Some may think that such negation implies total non-existence, but that is not so. The absence of objectified seeing does not imply the absence of seeing altogether. There is no objectified hearing, yet there is Hearing—pure Consciousness. There is no objectified seeing, yet there is Seeing—pure Consciousness. Moreover, there is no distinction whatsoever between Hearing and Seeing at that level. All such objectified experiences resolve into one undifferentiated stream of pure Consciousness, which is the Reality indicated even in deep sleep. That indeed is the highest truth.”

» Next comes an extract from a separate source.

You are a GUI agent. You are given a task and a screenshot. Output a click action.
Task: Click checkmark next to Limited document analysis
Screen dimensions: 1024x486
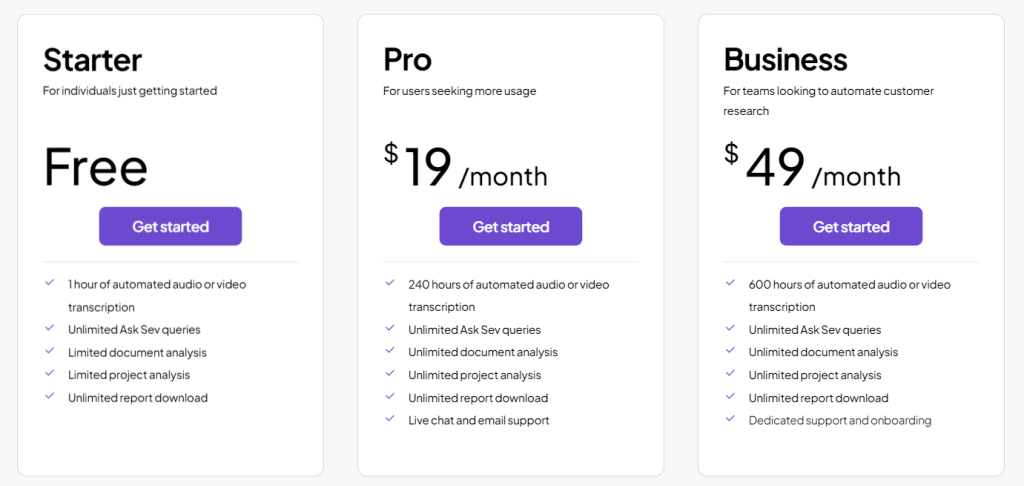click(x=50, y=351)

Bṛhadāraṇyaka Upaniṣad 4.3.23 declares:
*“Though seeing, It does not see; for there is no cessation of the seer’s seeing, since It is indestructible. But there is no second thing distinct from It that It could see.”*
Also: *brahmavid brahmaiva bhavati* (the knower of Brahman is Brahman); *ekam eva advitīyam brahma* (Brahman is one without a second); *ayam ātmā brahma* (this Self is Brahman).
Therefore, quoting śruti to remove misconceptions is entirely appropriate and preserves its validity as a pramāṇa. Using śruti to negate empirical notions in the context of Brahman is fully in keeping with the sampradāyic method.”
I also note certain fallacies in the initial understandings. Maybe Grace help overcome such obstacles.
For example, I believe one must banish the notion: “I am ALWAYS free because the Self is ALWAYS free.” The empirical ‘I’— the individual with a specific identity, attributes such as date of birth, address, expertise, family, and so on — is not the pure Self. Śaṅkara clearly affirms this in both the Taittirīya and Bṛhadāraṇyaka bhāṣyas. Until one truly realizes “I am free” by completely shedding identification with all limiting adjuncts, the ‘I’ of our normal parlance is not free.
If further elaboration (spoon feeding) is expected, I must respectfully step back. Apart from my own limitations of time and energy, I feel that an earnest seeker must cultivate an intense desire to understand, driven by the question, “Where might I be going wrong?” rather than approaching the discussion in a purely challenging spirit.